═════ The input ═════

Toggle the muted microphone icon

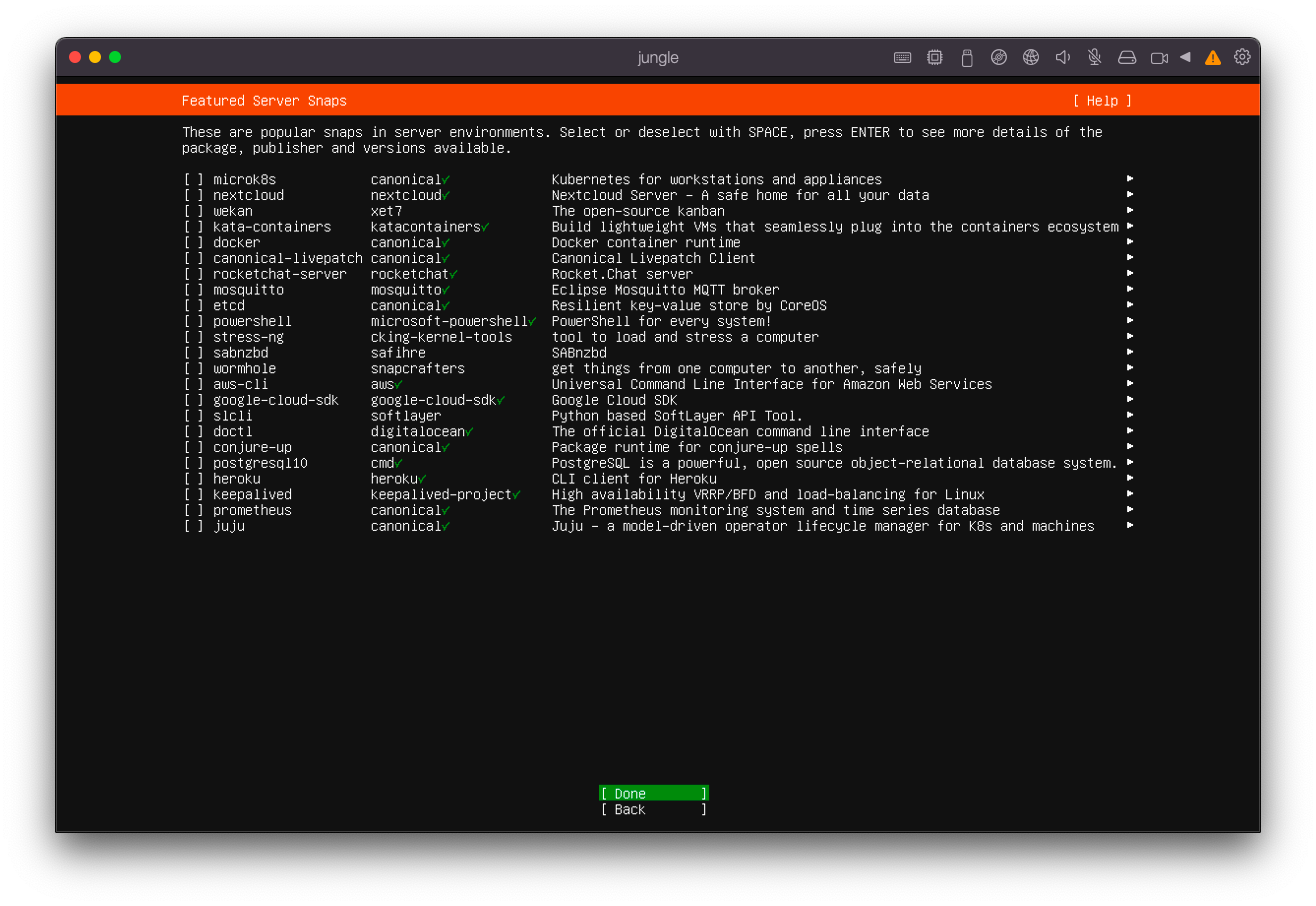coord(1094,58)
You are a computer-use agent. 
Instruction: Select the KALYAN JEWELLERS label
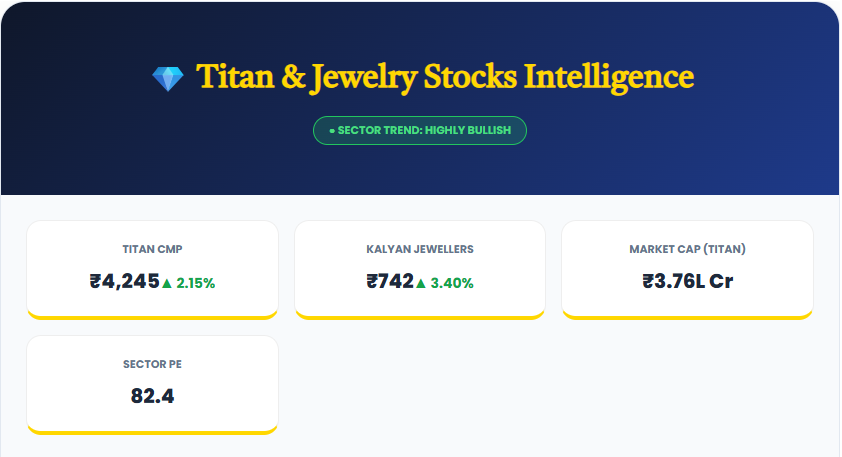click(420, 249)
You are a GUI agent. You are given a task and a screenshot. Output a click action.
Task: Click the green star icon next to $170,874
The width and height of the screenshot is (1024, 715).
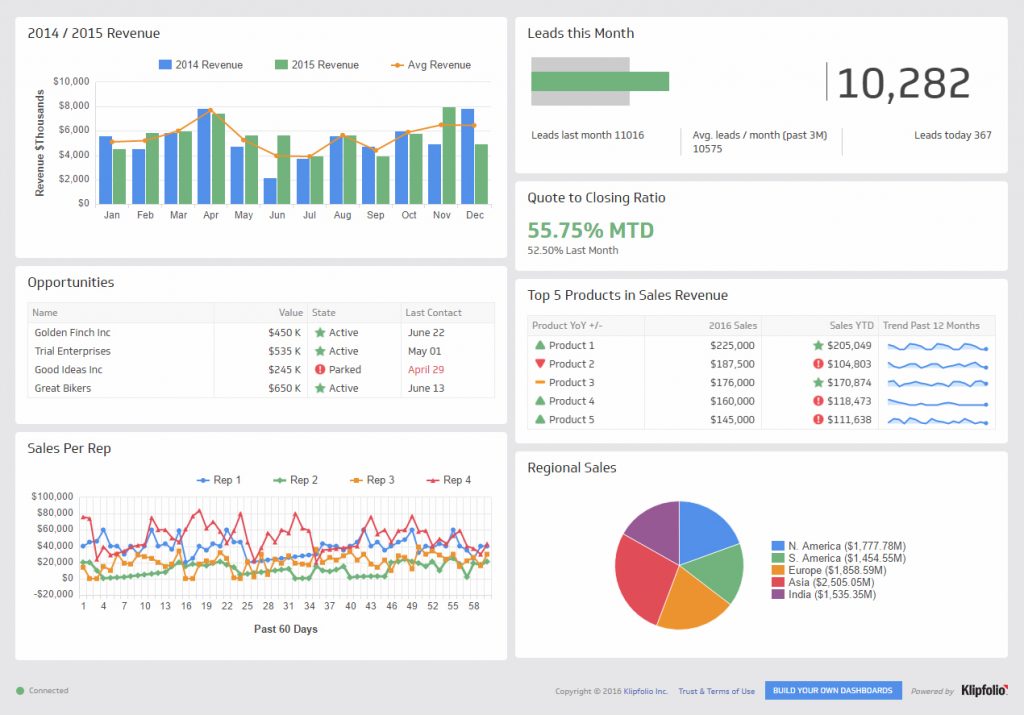click(x=819, y=382)
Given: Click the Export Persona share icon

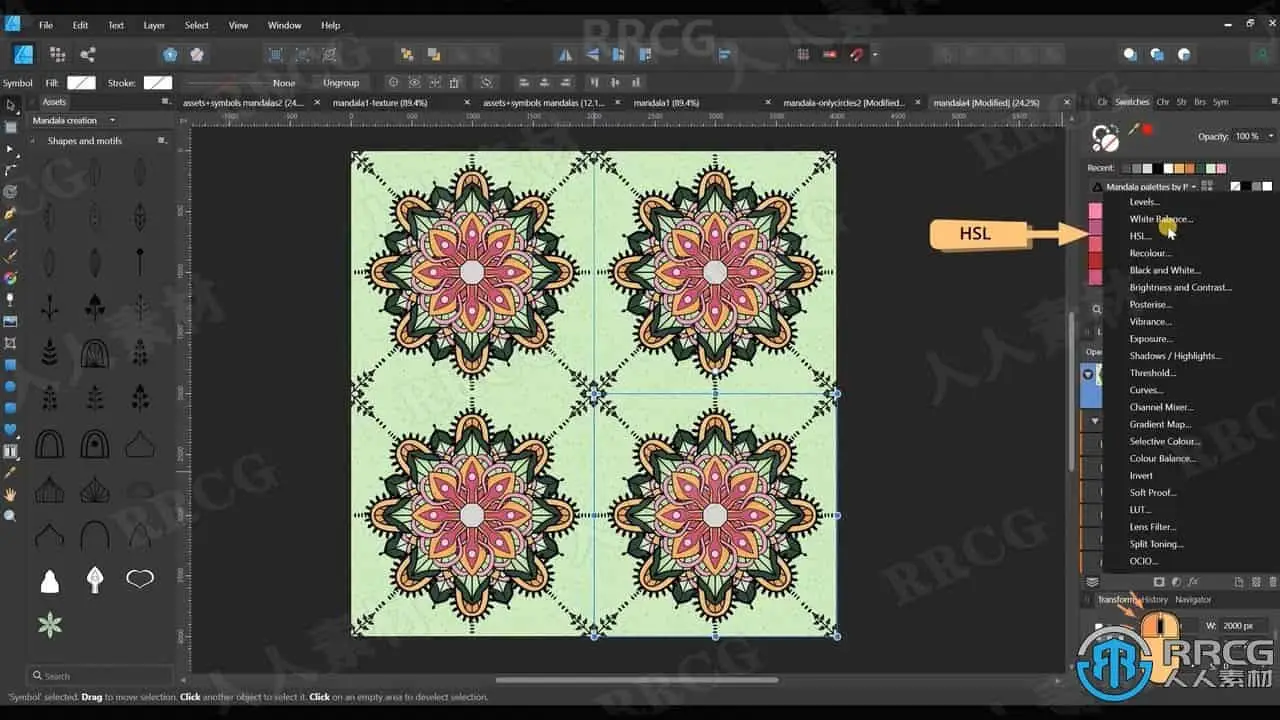Looking at the screenshot, I should point(87,55).

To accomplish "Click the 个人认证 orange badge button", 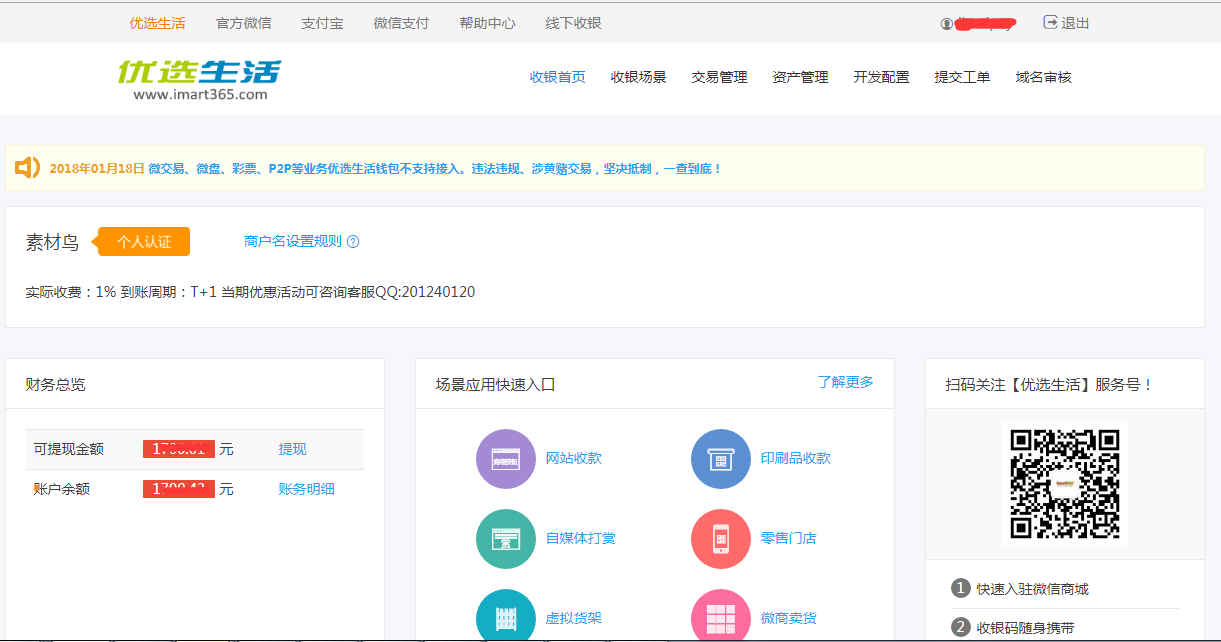I will click(x=142, y=242).
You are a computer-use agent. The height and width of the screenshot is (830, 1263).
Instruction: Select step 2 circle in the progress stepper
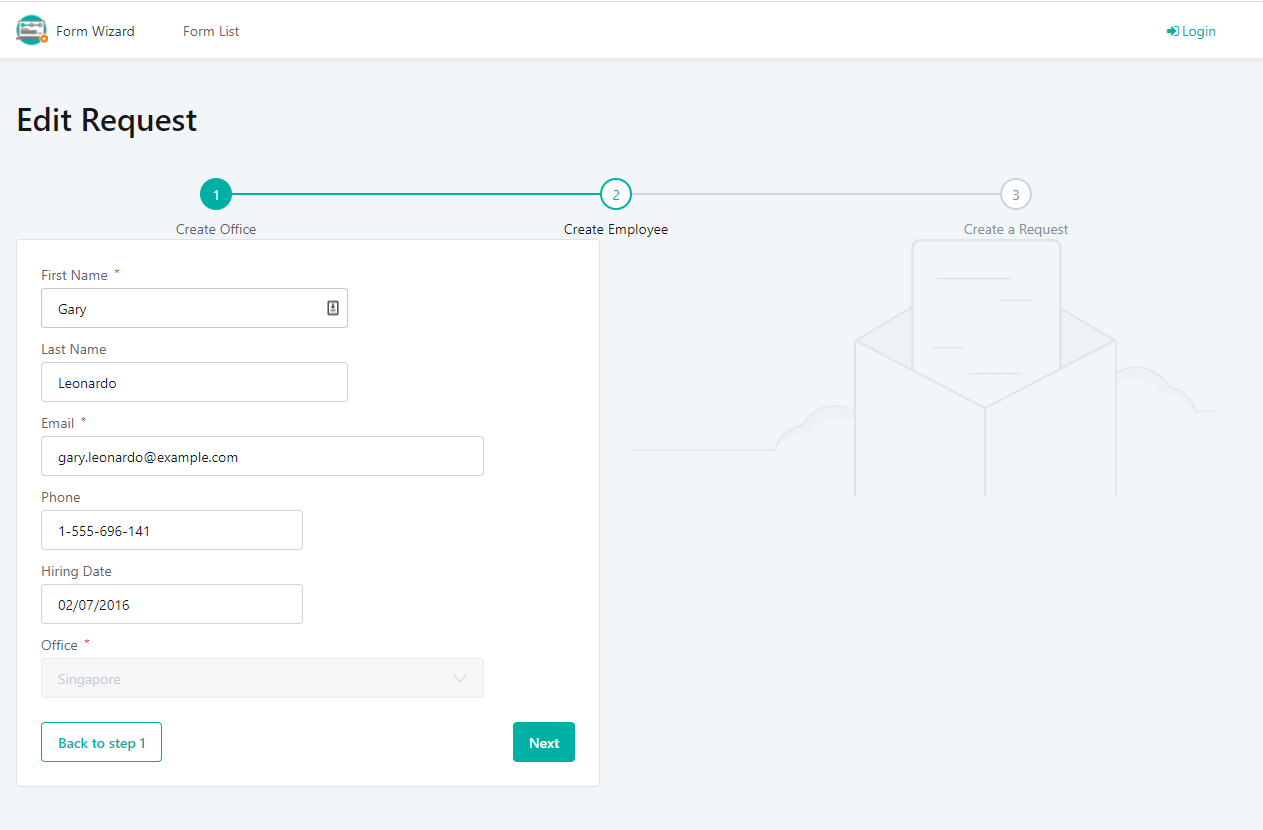click(x=616, y=194)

═════

▶ The problem: Return each line of the data where the word "computer" appears.

▶ Result below:
You are a computer-use agent. 
You are a computer-use agent. The height and width of the screenshot is (830, 1263).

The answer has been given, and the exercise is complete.